The journal
What Australia taught me about Indian wear
8 February 2026 · 6 min read · Ketaki Gupta
When I moved to Sydney in 2010, I had a small studio in Bondi and a regular Mumbai-to-Sydney shipping account, and almost no Australian customers. The Indian-Australian community shopped through trips home, the rest of Australia didn't know what to ask for, and I spent the first year wondering whether I had made a mistake.
It took me a few seasons to understand: the diaspora doesn't want what India wants. We want India, but adapted for the place we actually live. We want lehengas you can dance in at a sangeet that's in a Melbourne warehouse with a sound system and no chairs. We want sherwanis that don't look out of place at a reception in Sydney where half the guests are wearing tuxedos. We want sarees that can be draped without three aunts in the bathroom.
We also want our non-Indian friends and partners to be comfortable wearing what we wear. This last part took me longer to learn. The first cross-cultural Indian wedding I dressed in Australia — a Punjabi bride and her Anglo-Australian best friend — I spent more time explaining what a sangeet was than fitting the actual outfits. I have learned to write the explanation down. It is now a guide on our site.
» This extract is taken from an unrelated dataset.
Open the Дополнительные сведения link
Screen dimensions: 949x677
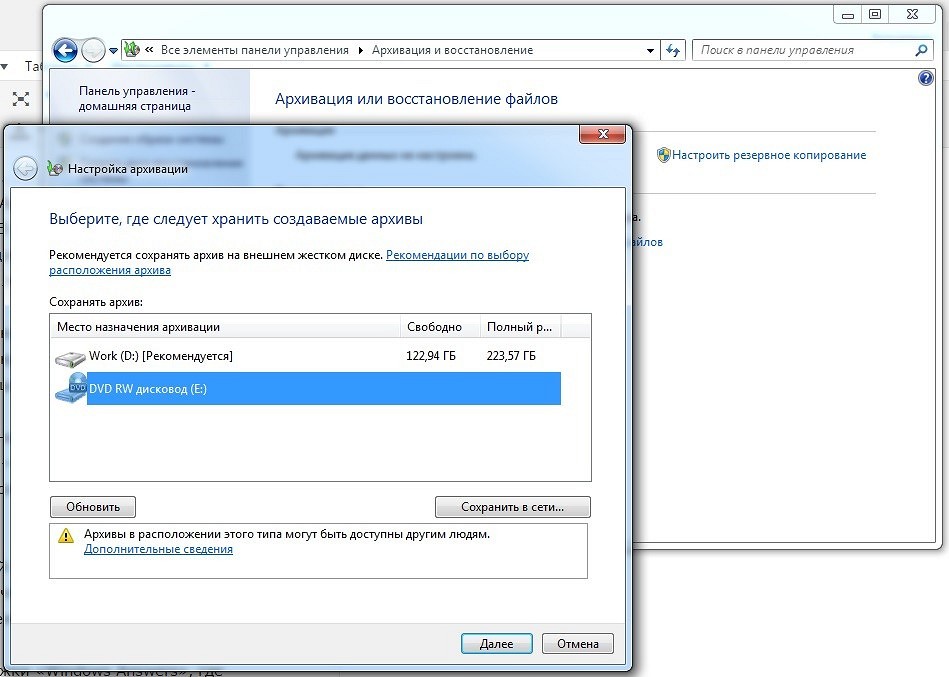click(158, 549)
What Australia taught me: Indian wear is not for Indians only. It is for occasions, and occasions are universal. The bride is the bride; the guest is the guest; the cousin flying in from London is the cousin flying in from London. The piece I sell you should respect where it came from and also respect where you are wearing it.
That is the brief I work to every season. India behind every piece, Australia in every fit, the rest of the world welcomed in.